L’attualità politica del suo paese, come la crescita dell’estrema destra e le grandi divisioni emerse in occasione delle recenti presidenziali, non sembrano interessarla invece allo stesso modo…
In effetti, non considero i politici come dei personaggi interessanti o stimolanti, in grado di incuriosire i lettori di un romanzo. Almeno in Austria. Al contrario, credo proprio che la letteratura possa rappresentare una sorta di alternativa a questo mondo sempre uguale a se stesso. Quando le persone sono più incazzate verso i politici, possono leggere i miei libri e cercare di fuggire in un altrove magari spaventoso, ma sempre più coinvolgente.

Veniamo ai suoi personaggi. Lei non si affida sempre agli stessi, ma ha creato almeno tre figure di investigatori che agiscono da soli o con dei partner, a seconda delle circostanze, e che sono protagonisti di diversi romanzi ciascuno. Perché questa varietà di interpreti?
Era l’unico modo per espandere in varie direzioni le mie storie che si nutrono di stimoli e influenze diverse, a cominciare dal fatto che sono pensate nella realtà austriaca o tedesca, ma spesso sono scritte secondo i canoni, o almeno è questa la mia intenzione, del noir americano.
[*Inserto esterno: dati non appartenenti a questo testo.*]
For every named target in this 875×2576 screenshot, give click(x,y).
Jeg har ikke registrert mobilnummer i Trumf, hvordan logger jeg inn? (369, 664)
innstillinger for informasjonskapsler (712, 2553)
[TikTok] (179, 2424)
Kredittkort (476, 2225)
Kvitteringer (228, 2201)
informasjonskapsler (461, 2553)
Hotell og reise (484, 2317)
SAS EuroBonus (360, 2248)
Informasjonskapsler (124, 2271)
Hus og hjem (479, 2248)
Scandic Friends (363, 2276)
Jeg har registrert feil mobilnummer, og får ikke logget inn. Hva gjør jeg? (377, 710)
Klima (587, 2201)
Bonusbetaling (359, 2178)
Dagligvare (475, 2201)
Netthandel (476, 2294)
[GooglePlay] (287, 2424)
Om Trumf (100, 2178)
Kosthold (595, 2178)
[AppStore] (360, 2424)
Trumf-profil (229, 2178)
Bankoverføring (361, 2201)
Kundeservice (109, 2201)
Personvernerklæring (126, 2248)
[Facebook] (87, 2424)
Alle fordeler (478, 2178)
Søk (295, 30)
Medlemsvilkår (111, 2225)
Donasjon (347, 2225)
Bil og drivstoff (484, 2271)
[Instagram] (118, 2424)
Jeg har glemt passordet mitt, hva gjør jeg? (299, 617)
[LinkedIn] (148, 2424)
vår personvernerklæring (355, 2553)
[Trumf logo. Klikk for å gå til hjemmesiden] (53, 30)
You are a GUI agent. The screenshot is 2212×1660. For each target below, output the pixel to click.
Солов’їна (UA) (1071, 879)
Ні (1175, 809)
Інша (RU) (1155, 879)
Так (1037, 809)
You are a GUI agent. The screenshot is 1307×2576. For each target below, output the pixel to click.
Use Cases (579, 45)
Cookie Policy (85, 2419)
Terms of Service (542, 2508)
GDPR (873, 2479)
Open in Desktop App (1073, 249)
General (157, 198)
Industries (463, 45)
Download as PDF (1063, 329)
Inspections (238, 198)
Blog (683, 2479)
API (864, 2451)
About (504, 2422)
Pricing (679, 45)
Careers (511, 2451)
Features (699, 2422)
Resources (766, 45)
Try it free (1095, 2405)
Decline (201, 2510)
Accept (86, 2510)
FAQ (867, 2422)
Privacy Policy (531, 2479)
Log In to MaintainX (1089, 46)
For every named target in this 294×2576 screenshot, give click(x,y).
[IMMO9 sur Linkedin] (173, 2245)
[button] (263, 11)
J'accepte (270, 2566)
Così c’è Peter Hogart, l’«occhio privato» di Vienna che ama i vecchi film in bianco e nero e il perdersi nei mercatini delle pulci. Lavora da solo e fuori dagli schemi come i detective della Los Angeles di un tempo. Poi c’è il commissario polacco-tedesco Walter Pulaski della polizia di Lipsia. Irritabile, lunatico, ostile alla tecnologia che collabora con la giovane legale Evelyn Meyers per casi che hanno a che fare con processi, giurie tribunali. Infine, nella serie di romanzi di cui fa parte anche Sentenza di morte, si incontrano Maarten S. Sneijder, un profiler olandese davvero poco ortodosso rispetto alle figure cui ci ha abituato la letteratura poliziesca. Misogino e scostante, fuma marijuana quando vuole concentrarsi su un caso e cercare di entrare nella mente degli assassini su cui indaga. Con lui lavora Sabine Nemez, giovane poliziotta appena ammessa al Dipartimento investigativo federale di Wiesbaden, in Germania. Insieme seguono una lunga linea di sangue che un serial killer ha tracciato attraverso l’Europa.